What this task involves:
Could you reproduce the lines below from the one with "Nasional (121, 2348)" through the one with "[Previous] (146, 1112)"? Keep both ends and add nothing.

*** Source material ***

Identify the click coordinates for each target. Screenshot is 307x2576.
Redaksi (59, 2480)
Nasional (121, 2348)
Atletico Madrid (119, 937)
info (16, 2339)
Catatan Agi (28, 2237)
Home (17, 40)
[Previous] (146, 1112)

*** End of Source material ***
*** Source material ***

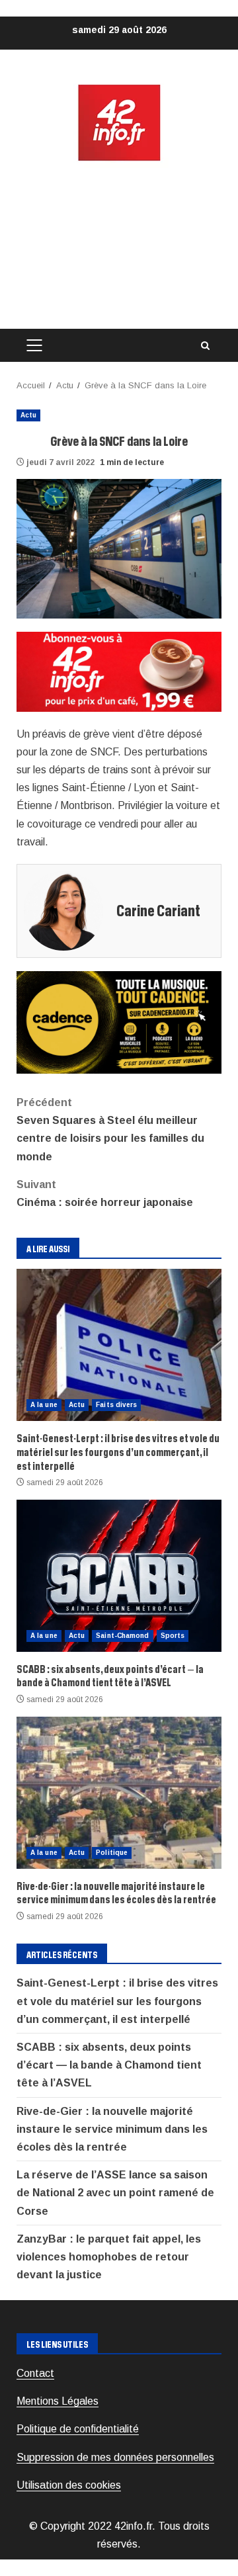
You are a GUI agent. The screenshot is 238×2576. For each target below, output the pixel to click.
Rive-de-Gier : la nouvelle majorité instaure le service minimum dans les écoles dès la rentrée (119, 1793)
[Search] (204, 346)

*** End of Source material ***

Solution to this problem:
Nasional (121, 2348)
Atletico Madrid (119, 937)
info (16, 2339)
Catatan Agi (28, 2237)
Home (17, 40)
[Previous] (146, 1112)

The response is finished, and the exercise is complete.